Most of them have a mechanical aspect that is actuated by the human activity of winding a spring-driven motor. The "Monoculus" does not have a spring-driven motor, it uses standard electrical lights; and the "Typer-Piper" uses compressed air.
My hope for these pieces is that they appear, at first glance, to be one of two things: either a pile of miscellaneous junk or a commercially manufactured object.
In both of these cases I hope that closer scrutiny leads to the realization that the sculptures are actually carefully crafted from familiar objects for a particular effect.

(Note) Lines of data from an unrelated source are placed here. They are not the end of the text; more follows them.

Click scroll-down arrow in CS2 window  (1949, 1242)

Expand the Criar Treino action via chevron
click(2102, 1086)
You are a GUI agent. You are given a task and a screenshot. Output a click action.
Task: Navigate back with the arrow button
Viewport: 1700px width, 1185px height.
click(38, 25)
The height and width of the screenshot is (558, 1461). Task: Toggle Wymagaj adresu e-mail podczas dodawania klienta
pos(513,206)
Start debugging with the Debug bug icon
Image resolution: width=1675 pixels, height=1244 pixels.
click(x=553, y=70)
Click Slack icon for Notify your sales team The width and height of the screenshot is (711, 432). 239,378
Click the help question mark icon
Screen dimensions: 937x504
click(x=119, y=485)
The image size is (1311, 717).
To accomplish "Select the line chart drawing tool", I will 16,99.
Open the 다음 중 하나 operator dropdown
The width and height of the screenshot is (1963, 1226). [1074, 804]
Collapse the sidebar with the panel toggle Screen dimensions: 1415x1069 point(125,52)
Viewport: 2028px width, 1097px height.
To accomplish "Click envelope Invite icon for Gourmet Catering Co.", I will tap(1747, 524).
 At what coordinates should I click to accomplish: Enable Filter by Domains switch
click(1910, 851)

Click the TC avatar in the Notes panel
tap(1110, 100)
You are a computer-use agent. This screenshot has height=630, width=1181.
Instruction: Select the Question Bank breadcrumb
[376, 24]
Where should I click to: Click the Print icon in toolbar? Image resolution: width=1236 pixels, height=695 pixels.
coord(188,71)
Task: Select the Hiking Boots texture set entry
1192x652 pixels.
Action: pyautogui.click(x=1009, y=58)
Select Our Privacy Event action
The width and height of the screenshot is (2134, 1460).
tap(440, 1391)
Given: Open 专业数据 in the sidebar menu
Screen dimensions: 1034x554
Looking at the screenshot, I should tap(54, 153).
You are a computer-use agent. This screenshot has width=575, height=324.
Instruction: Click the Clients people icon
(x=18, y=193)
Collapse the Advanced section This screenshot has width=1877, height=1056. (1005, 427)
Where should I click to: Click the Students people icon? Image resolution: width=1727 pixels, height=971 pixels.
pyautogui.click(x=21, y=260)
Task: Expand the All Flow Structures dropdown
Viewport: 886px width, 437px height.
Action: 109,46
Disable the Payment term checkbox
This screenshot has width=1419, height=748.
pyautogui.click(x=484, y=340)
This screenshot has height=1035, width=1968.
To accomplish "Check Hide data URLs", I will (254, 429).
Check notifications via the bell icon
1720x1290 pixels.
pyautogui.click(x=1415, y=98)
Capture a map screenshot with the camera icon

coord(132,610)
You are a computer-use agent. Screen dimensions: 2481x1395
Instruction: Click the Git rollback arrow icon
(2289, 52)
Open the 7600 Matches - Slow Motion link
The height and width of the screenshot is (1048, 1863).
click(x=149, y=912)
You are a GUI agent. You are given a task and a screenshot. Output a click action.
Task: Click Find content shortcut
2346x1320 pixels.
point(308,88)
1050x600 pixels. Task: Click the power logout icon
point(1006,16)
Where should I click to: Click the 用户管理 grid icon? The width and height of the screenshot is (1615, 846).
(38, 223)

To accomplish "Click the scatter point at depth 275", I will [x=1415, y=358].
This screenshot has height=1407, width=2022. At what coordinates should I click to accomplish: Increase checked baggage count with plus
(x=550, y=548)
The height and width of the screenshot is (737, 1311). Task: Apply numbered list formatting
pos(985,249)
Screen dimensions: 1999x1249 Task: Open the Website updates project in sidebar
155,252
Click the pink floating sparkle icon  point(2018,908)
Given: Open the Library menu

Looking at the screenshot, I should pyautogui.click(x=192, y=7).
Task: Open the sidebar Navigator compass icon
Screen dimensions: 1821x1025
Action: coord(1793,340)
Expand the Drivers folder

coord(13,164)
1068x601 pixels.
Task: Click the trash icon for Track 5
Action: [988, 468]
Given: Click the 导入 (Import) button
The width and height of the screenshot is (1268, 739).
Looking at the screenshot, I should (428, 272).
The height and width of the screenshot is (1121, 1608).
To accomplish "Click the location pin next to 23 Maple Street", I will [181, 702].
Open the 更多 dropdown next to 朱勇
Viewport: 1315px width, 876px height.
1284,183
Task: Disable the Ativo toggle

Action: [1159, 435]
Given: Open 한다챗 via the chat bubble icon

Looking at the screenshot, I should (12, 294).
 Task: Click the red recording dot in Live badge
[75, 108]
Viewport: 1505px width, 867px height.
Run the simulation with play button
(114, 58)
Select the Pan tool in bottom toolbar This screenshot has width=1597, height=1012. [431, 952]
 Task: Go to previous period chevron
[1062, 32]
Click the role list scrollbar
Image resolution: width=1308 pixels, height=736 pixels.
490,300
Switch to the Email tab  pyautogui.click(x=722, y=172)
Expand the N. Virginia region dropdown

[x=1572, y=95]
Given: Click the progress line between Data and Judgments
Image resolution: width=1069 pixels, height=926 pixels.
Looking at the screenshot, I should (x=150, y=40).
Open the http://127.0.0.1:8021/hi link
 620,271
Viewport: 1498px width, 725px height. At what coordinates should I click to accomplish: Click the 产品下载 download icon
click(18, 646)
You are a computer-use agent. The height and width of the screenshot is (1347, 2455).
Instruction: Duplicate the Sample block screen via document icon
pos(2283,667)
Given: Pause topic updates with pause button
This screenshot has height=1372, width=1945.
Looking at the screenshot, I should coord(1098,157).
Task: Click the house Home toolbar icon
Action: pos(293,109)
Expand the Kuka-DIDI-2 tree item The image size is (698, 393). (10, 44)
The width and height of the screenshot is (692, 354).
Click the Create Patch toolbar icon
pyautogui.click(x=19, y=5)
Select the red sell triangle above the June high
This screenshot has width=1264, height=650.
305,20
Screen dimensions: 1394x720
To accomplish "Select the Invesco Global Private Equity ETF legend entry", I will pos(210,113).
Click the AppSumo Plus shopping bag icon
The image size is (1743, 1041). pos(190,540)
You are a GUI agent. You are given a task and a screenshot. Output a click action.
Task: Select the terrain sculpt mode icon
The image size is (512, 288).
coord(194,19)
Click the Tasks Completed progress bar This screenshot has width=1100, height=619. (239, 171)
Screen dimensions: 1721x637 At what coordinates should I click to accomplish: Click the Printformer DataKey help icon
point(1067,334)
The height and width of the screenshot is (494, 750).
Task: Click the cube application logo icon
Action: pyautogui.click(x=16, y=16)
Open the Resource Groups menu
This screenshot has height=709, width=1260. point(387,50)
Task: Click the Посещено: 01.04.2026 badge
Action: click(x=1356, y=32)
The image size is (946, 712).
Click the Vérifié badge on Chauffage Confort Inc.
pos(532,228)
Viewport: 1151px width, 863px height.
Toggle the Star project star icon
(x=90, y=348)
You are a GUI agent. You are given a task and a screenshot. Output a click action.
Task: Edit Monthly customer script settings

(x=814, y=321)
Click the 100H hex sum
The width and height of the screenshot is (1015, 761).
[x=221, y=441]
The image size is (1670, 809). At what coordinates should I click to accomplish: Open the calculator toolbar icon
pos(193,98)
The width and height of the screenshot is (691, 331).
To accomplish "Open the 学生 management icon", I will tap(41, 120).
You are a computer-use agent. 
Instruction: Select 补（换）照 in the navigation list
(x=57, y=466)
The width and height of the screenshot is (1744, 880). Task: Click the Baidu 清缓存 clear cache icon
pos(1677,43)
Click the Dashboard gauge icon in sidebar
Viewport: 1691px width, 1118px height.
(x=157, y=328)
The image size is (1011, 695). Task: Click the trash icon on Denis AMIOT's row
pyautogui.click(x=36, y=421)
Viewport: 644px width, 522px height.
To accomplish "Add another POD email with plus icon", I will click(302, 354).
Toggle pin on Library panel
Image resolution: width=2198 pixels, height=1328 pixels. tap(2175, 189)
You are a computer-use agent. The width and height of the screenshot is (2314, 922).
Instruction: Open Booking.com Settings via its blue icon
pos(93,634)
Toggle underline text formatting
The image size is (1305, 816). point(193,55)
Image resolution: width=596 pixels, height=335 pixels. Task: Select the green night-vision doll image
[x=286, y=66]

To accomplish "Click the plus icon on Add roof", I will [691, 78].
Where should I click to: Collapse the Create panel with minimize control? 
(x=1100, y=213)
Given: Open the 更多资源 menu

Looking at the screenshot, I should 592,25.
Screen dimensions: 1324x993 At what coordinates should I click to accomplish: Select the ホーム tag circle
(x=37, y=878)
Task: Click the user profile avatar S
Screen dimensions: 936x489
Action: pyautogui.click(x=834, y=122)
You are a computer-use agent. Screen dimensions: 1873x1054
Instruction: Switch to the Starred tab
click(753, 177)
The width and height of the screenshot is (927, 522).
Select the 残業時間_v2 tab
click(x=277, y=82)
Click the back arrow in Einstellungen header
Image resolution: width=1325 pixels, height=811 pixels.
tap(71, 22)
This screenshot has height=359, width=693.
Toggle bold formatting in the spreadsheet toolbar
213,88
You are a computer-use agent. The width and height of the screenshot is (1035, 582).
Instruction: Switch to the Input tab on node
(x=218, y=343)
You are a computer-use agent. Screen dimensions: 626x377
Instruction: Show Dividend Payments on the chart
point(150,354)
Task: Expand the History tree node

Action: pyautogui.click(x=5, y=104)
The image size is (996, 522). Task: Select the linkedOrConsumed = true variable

I want them to thrive like some poems do: with ideas of beauty, a bit of nostalgia, and an unspecified but familiar sense of something important and shared.
The inherent beauty of collage and assemblage work is that it takes items from the ordinary world and allows them to retain their individual associations, yet at the same time creates a new set of unexpected and unpredictable associations.
I use puns and other plays of language as titles for the pieces. These linguistic supplements are, in a sense, another set of collage elements because they pull a piece of language from one use and apply it to another in a way that allows both meanings to function simultaneously.
Some of the artists who have inspired me in these directions are: Edward Kienholz, Jean Tinguely, Red Grooms, Robt. Rauschenberg, Dieter Roth, and Wolf Vostell.